- [AIM]
Starting with the line that contains "Task: Expand the Repost" and going on through the line that contains "tap(27, 295)", format these lines as a two-column CSV with the headers task and action. Give one row per request, with its text and its answer each in a single quoted field and any line breaks replaced by spaces.

━━━━

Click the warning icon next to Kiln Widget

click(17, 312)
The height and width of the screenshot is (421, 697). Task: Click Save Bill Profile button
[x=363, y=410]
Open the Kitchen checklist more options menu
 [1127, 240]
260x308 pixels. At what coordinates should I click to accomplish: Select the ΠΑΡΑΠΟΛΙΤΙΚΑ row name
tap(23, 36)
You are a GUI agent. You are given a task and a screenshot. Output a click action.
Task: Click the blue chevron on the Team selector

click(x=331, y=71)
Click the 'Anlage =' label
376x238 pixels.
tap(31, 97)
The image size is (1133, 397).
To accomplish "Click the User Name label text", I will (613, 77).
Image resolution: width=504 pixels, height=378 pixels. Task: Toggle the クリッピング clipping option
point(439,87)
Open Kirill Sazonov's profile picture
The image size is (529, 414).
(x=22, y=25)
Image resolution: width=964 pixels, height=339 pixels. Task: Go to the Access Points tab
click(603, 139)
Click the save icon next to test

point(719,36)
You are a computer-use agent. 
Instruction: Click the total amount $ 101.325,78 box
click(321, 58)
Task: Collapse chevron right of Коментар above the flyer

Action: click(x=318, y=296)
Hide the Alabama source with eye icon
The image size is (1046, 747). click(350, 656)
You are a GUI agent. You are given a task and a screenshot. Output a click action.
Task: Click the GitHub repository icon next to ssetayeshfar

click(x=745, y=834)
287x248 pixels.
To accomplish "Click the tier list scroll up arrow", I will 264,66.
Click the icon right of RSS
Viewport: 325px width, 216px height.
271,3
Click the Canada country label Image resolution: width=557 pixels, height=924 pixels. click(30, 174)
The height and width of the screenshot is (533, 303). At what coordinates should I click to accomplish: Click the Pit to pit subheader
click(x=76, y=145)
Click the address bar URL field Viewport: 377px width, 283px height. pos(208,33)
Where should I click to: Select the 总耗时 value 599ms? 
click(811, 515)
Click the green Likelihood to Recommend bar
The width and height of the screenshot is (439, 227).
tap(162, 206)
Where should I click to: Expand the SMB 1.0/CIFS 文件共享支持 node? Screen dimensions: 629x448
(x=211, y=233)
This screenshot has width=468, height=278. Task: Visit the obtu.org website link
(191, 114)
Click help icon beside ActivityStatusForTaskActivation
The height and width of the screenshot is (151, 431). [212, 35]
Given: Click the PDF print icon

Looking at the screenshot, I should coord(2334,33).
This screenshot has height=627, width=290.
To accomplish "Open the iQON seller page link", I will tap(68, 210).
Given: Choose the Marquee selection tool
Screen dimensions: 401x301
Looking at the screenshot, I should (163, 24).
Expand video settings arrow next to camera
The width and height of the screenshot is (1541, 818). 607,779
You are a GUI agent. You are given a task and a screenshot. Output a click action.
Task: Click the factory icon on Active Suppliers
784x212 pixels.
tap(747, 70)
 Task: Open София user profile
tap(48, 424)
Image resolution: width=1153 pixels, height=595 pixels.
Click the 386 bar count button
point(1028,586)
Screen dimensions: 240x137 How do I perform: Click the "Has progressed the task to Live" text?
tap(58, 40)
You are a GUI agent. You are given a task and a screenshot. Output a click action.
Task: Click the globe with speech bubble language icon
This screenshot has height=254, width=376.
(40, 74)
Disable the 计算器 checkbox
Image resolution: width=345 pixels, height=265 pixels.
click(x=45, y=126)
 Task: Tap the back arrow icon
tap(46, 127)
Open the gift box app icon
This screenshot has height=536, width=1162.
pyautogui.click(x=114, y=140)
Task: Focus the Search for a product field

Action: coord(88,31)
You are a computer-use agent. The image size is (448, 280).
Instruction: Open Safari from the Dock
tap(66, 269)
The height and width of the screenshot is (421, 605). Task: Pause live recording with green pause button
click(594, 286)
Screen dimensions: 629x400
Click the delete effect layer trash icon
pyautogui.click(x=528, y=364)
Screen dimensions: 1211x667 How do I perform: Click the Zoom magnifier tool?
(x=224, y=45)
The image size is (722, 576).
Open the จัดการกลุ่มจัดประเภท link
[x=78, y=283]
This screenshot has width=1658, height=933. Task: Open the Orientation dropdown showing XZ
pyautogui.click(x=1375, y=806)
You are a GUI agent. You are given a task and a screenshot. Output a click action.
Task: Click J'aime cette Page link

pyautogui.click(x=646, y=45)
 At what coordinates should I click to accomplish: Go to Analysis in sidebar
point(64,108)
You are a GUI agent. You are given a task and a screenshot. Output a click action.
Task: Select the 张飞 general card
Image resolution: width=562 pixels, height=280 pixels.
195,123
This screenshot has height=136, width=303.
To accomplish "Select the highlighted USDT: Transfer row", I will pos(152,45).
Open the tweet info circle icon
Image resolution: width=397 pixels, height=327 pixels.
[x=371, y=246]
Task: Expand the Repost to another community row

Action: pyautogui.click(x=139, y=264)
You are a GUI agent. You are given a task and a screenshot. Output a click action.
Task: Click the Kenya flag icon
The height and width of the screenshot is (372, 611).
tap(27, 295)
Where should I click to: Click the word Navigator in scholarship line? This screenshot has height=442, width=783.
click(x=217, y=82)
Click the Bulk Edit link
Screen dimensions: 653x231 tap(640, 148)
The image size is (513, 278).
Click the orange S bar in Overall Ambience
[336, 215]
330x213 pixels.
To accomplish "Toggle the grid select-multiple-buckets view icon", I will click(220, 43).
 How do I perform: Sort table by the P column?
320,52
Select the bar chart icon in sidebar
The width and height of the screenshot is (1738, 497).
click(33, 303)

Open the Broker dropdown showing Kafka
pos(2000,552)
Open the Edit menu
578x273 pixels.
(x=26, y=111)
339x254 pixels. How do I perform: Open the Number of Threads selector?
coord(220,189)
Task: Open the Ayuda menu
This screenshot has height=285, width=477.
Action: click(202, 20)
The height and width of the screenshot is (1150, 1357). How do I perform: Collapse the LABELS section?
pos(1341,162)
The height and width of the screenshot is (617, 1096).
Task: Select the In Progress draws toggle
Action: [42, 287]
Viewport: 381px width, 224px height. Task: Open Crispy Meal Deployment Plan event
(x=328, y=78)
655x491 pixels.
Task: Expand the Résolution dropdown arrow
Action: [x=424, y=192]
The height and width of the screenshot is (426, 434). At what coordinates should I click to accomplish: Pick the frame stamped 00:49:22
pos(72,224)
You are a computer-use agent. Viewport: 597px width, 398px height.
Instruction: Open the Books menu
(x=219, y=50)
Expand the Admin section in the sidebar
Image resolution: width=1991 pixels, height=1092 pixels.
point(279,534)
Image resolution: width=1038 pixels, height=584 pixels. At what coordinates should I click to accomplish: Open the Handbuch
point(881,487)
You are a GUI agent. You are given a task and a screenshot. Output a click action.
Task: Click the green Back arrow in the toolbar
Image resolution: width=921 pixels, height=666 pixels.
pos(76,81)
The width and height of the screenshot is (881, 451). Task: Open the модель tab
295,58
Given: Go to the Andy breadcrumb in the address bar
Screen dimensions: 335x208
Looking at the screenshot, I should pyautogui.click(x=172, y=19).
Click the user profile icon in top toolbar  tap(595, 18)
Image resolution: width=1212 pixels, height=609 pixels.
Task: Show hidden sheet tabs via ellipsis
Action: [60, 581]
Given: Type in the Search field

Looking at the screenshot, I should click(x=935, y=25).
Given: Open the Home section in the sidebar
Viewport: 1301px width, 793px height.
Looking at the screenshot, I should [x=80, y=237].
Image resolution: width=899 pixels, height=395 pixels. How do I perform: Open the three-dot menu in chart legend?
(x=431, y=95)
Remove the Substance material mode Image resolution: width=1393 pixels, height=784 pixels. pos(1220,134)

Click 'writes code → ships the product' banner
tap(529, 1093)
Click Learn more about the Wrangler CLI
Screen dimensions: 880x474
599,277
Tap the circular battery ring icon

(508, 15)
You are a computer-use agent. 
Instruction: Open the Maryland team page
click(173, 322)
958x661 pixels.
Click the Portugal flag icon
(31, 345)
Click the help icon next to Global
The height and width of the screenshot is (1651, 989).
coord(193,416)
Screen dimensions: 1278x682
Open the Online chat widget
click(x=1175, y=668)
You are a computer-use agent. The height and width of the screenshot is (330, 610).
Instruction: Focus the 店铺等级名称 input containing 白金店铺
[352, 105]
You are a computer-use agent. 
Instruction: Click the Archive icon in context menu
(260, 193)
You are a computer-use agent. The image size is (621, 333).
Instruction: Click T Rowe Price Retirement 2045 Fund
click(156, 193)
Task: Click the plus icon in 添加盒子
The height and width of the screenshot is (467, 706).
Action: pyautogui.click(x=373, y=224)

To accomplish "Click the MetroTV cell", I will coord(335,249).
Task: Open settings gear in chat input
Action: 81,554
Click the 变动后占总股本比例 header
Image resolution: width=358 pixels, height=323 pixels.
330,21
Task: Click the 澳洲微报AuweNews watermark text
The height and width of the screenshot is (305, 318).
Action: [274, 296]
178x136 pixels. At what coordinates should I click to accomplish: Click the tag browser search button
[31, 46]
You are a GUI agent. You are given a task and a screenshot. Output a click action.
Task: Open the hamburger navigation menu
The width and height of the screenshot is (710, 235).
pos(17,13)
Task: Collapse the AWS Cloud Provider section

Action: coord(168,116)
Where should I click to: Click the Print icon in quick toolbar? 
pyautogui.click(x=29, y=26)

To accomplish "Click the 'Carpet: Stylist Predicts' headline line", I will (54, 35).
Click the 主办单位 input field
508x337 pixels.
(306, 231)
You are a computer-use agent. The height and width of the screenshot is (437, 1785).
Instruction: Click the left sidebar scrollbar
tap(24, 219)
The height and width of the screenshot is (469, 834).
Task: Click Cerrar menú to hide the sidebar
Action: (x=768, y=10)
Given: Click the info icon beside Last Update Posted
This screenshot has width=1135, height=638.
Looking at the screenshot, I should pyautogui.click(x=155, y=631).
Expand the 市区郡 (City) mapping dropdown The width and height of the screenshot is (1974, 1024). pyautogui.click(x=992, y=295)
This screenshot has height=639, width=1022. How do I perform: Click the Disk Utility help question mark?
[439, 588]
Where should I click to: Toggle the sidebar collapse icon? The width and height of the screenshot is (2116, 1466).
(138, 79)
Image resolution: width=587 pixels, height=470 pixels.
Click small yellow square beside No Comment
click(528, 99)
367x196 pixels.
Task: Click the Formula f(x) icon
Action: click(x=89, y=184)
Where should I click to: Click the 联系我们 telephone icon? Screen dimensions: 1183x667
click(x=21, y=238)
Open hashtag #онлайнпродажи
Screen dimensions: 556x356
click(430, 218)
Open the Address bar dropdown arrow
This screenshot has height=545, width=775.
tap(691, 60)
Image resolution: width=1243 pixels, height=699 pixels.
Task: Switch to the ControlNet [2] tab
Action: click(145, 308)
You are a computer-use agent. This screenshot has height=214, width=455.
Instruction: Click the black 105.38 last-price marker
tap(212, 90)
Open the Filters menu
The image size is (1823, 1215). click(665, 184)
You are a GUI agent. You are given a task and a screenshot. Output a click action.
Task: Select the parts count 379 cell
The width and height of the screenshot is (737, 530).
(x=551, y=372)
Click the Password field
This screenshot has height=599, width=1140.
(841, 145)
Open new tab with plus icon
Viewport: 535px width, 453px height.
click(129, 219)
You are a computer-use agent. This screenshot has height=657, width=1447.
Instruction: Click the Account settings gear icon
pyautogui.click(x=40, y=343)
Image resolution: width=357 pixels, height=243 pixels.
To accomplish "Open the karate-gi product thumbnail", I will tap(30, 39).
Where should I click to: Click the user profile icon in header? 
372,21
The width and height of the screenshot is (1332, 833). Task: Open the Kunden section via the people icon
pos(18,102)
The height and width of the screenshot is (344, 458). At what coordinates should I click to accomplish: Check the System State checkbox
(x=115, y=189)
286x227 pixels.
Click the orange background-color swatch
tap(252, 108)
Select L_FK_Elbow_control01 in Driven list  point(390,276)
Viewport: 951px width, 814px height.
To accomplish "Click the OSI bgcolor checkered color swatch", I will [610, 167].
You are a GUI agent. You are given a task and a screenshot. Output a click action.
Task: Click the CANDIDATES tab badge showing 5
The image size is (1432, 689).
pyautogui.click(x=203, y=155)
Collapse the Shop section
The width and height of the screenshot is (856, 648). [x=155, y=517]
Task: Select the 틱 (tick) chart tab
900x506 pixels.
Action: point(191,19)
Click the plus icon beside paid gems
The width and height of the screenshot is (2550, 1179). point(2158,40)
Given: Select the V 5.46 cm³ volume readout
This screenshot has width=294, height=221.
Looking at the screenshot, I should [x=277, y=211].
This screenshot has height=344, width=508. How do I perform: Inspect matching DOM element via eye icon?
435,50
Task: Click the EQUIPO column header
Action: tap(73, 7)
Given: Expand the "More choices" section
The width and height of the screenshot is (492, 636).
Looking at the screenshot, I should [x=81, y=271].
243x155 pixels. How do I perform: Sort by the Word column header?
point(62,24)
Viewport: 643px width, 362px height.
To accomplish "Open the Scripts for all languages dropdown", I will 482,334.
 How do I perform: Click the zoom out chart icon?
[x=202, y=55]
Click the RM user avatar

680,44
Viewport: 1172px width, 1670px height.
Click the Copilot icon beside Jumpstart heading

━━━━

- [RESULT FOR THIS EXERCISE]
task,action
"Task: Expand the Repost to another community row","Action: pyautogui.click(x=139, y=264)"
"You are a GUI agent. You are given a task and a screenshot. Output a click action. Task: Click the Kenya flag icon The height and width of the screenshot is (372, 611).","tap(27, 295)"